**The task**
Reproduce the rows starting at the line that contains "Screen dimensions: 460x400" and ending after the line that contains "Action: [x=1112, y=736]", requests included, adding 97 to every number in the click coordinates given as answers. Omit the pictures from your reply.

┌────────

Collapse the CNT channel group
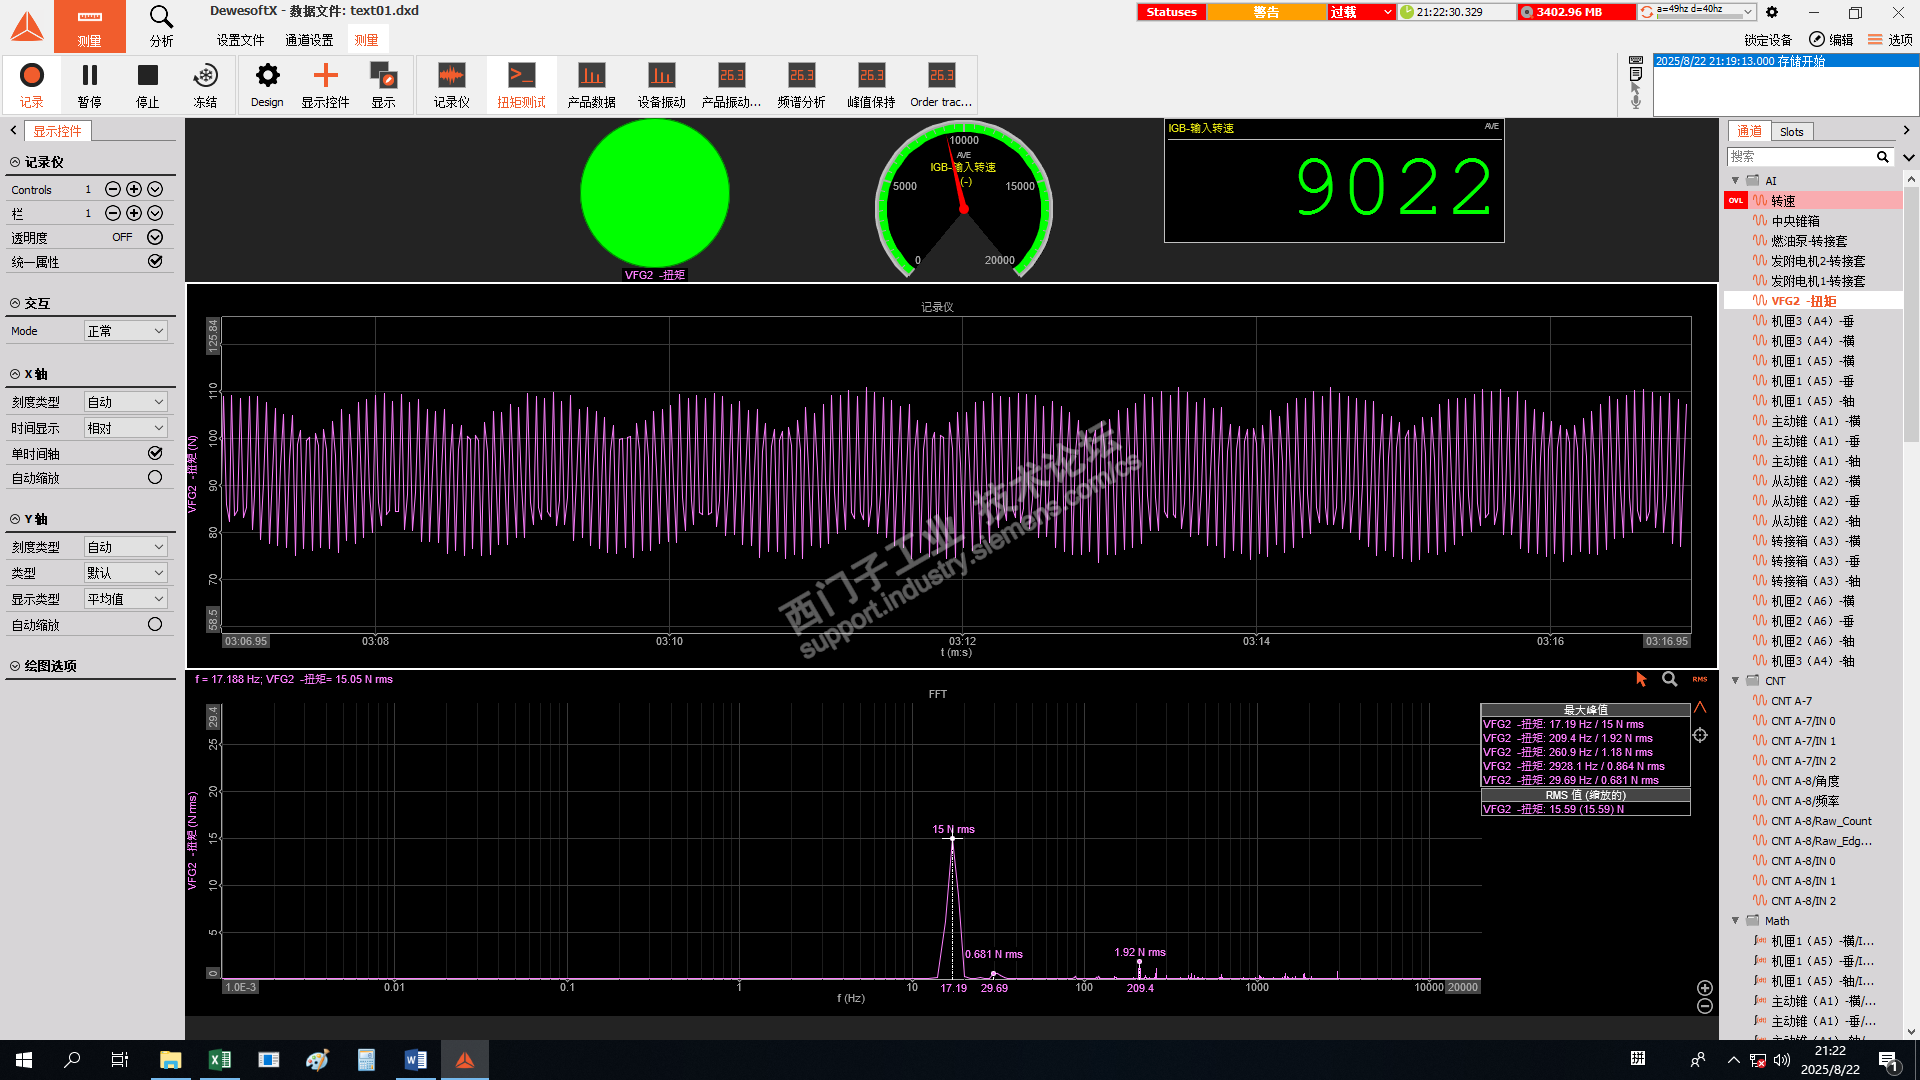This screenshot has width=1920, height=1080. coord(1736,681)
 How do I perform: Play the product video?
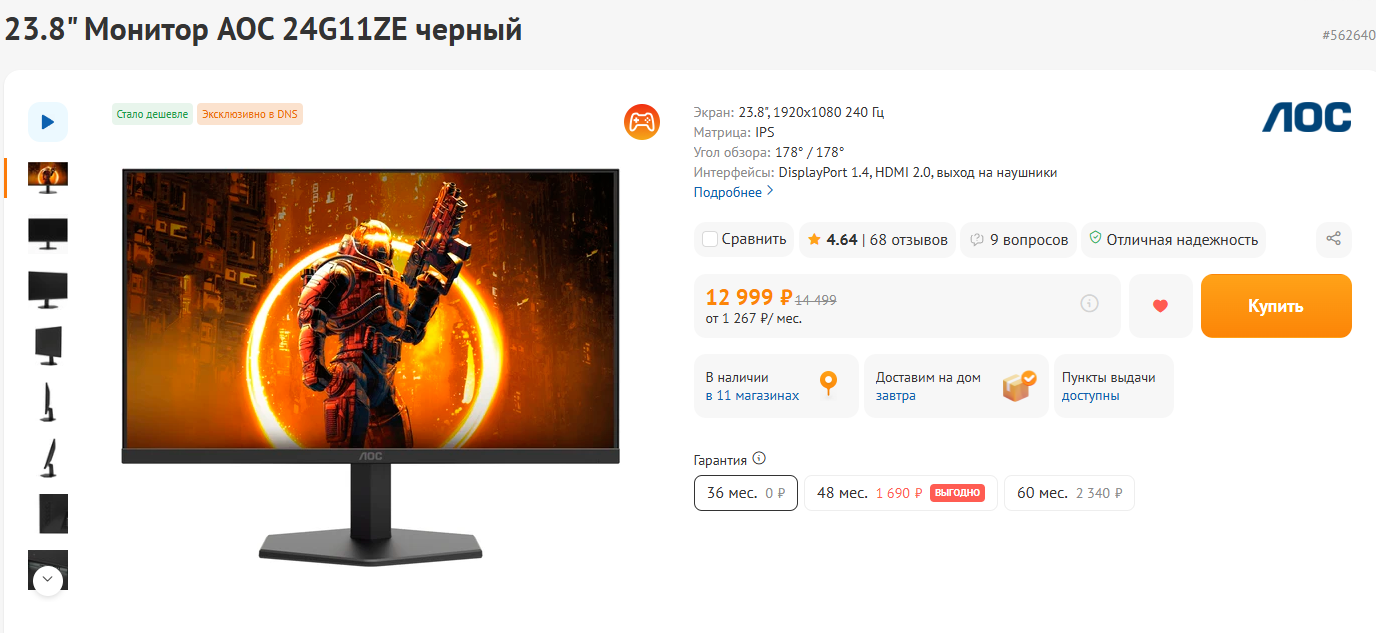pyautogui.click(x=48, y=122)
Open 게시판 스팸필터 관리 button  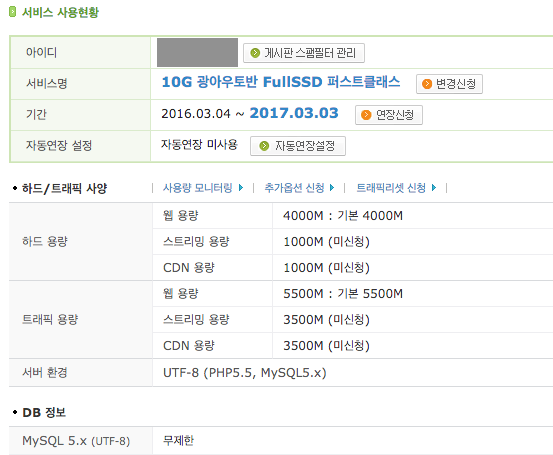click(304, 53)
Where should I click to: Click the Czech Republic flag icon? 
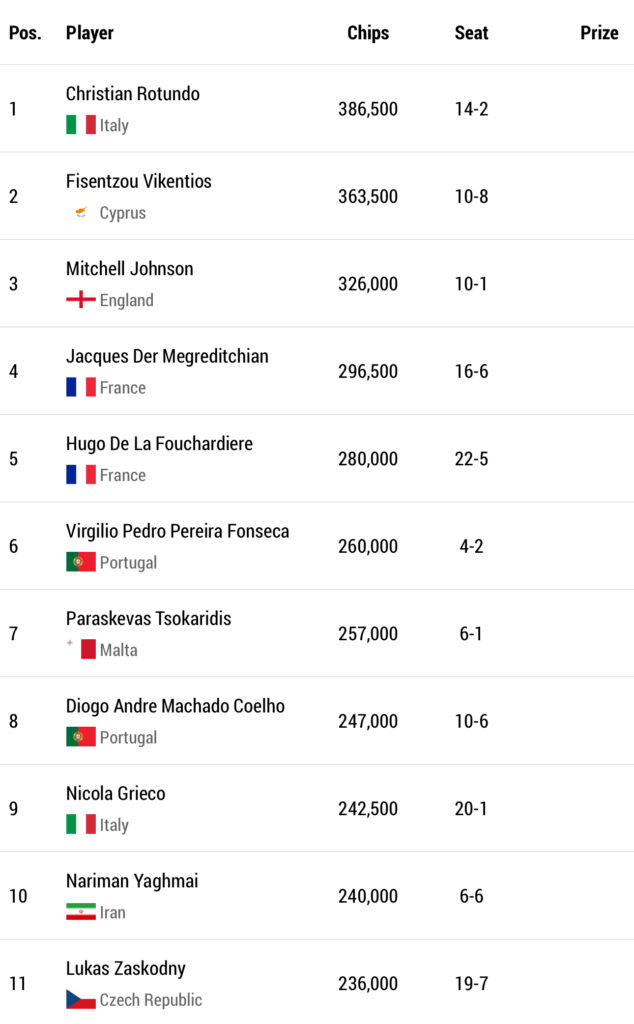[81, 999]
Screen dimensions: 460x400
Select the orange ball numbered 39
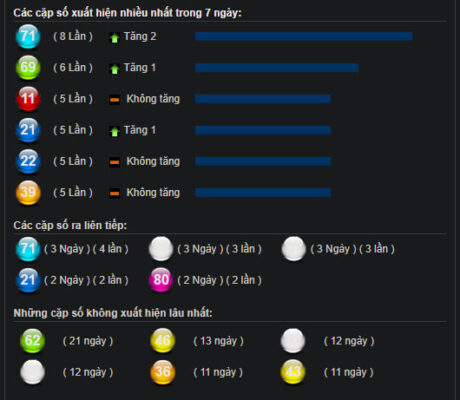[28, 192]
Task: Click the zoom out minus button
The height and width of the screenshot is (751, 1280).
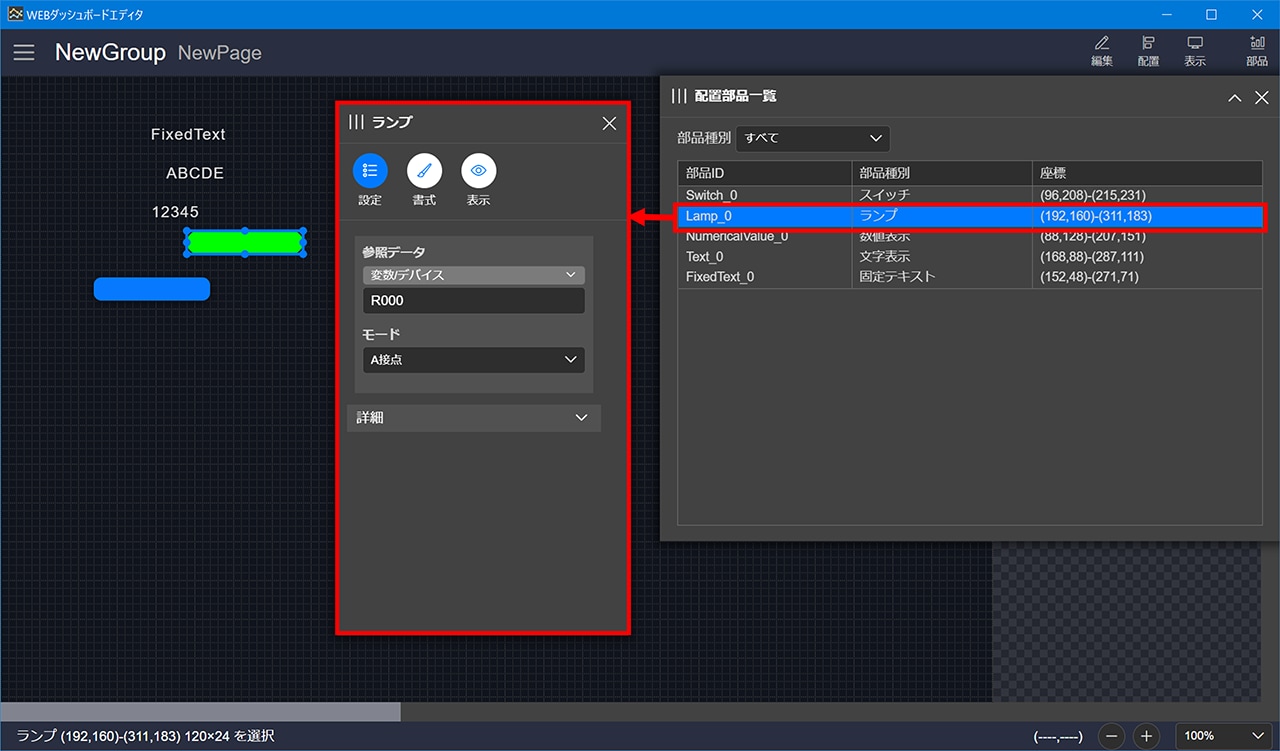Action: [x=1112, y=736]
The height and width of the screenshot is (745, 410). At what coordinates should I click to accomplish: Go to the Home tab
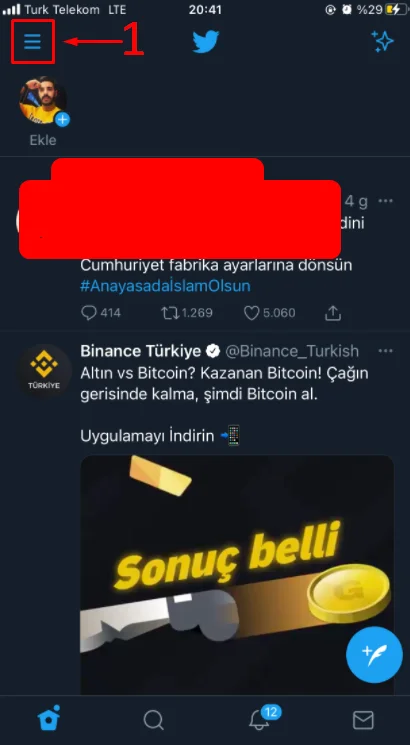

└────────

**The solution**
Screen dimensions: 460x400
Select the orange ball numbered 39
[125, 289]
Task: Click the zoom out minus button
The height and width of the screenshot is (751, 1280).
Action: [x=1209, y=833]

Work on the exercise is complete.